Duke of Hastings: “Why is he not saying anything? He is four years old. He should be able to speak.”

Tutor: “He is quite advanced in his letters, more so than any child I have taught.”

Duke of Hastings: “He would have to be bloody Shakespeare with his letters if he cannot speak…. Let us hear it boy. Give me a word, a grunt. Talk to me, damn you!”

Tutor: “You are scaring him.”

Duke of Hastings: “And if that is what it should take, I shall get a sound from him still.” Raises a hairbrush to beat Master Simon

Master Simon: “No!”

Duke of Hastings: “What did you say?” (lowers the hairbrush)

Master Simon: “D… D… D… D… Do… n… n… n… not…”

Duke of Hastings: “What is he doing?… He’s an imbecile. He is an idiot! My God” (looks angrily at Master Simon) “Do you know how precarious of a situation we are in, boy? We have been granted this line. The monarchy itself has declared it. But it will only remain ours so long as we remain extraordinary. The Hastings name cannot land in the quivering hands of a half-wit!”

The Duke of Hastings walks toward the tutor with disgust while Master Simon starts to cry.: “Get him out of my sight. This boy is dead to me.

In the popular series called Bridgerton, The Duke of Hastings was a rather mean and rigid father. Burdened by the expectations of society, he pressured his son into becoming the perfect heir to a perfect lineage. In the process, he was rude, dismissive, and cold to Master Simon.

As a result, one may either fight back or succumb to the rudeness of another person. Be it a family member, a friend, a stranger, or even a manager at the workplace. But today, I am here to talk about the cruelty we show to ourselves each day.

If we’ve had the worst day, we dwell on everything that went wrong. We seldom congratulate ourselves for getting through it. We rarely ever thank ourselves for not leaving our side during difficult times when we had the option of giving up. Instead, we transform ourselves into the character of the Duke of Hastings. We are rude to ourselves based on any outcome that we believe us to be imbeciles or idiots and rarely want to even see ourselves in the mirror. Get out of my sight says the mind to oneself.

Lady Danbury: “Have you learned to read, to write, to ride a horse, to fence? Well then, why ever are you not in school?”

Master Simon: “I c… c… can n… n… not s… s… speak.”

Lady Danbury: “When I was a girl, some centuries ago, I was afraid even of my own reflection. I entered a room and attempted to dissolve into the shadows. But there is only so long one in a position such as ours can hide. I knew I would have to step into the light someday, and I could not very well be frightened. So, instead, I made myself frightening. I sharpened my wit, my wardrobe, and my eye, and I made myself the most terrifying creature in any room I entered.” Gentle holding Master Simon’s hand, “You can speak. I understood you well enough. And I will help you to overcome this stammer of yours. But in exchange, you must promise me that when you step into the light… you will be worthy of the attention you command.”

Listing:
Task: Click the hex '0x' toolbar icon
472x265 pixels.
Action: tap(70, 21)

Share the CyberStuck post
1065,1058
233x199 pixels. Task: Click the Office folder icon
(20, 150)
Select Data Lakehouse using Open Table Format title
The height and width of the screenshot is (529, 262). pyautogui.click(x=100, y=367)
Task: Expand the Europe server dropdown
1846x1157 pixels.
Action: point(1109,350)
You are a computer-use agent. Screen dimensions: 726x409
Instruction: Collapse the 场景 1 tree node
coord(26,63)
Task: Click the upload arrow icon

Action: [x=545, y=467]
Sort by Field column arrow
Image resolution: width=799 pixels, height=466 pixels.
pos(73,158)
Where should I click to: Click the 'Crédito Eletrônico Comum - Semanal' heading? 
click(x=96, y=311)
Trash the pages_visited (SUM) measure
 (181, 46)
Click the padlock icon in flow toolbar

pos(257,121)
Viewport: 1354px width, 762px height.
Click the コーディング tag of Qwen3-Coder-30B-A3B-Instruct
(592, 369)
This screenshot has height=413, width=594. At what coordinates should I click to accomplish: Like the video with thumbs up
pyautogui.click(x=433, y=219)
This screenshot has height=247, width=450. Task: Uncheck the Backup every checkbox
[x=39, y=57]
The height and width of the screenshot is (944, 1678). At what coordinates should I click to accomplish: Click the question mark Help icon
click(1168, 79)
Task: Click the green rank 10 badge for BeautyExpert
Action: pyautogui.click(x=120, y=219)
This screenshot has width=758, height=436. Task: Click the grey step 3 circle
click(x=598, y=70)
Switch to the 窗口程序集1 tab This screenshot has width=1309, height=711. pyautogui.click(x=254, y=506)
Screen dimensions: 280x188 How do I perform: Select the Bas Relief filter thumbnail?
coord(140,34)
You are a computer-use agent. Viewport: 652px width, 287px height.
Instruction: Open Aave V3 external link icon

Requirements:
1. In the Bridgerton essay, how old is Master Simon when the Duke of Hastings demands that he speak?
2. Write a continuation of the Bridgerton essay, picking up after its final sentence.

Answers to the exercises:
1. Four years old.

2.
While every individual over the years has identified a way of appreciating themselves and commanding the same from others, don’t we owe it to ourselves to be self-appreciative, applauding, and acknowledging?

“When you are able to applaud yourself, it is much easier to applaud others.”

~Dennis Waitley

Therefore, I hand over to you a significant key to unlock and enhance your Spiritual Quotient (SiQ). The 3-A Formula to congratulate yourself on the achievements you make.

1.      Acknowledge (mental action)

2.      Appreciate (vocal action)

3.      Applaud (physical action – body movement)

The above are three actions in which way we can be more thankful to ourselves. These actions are undertaken mentally, vocally, and physically.

When you achieve something, what do you do? Do you dance or clap for yourself? Are you genuinely and physically happy about your success, no matter how small or big? You owe it to yourself!

Look into the mirror, look at yourself, and say, “Thank you for never letting go, for never abandoning me in moments when I felt all alone in the battles of my life. Today, I am still here standing, because of you.” This can be a vocal approach to appreciating yourself.

Acknowledge yourself mentally as well. This is a very important step because when we thank ourselves mentally, we are channeling positivity toward ourselves. Your thoughts are the power behind your actions.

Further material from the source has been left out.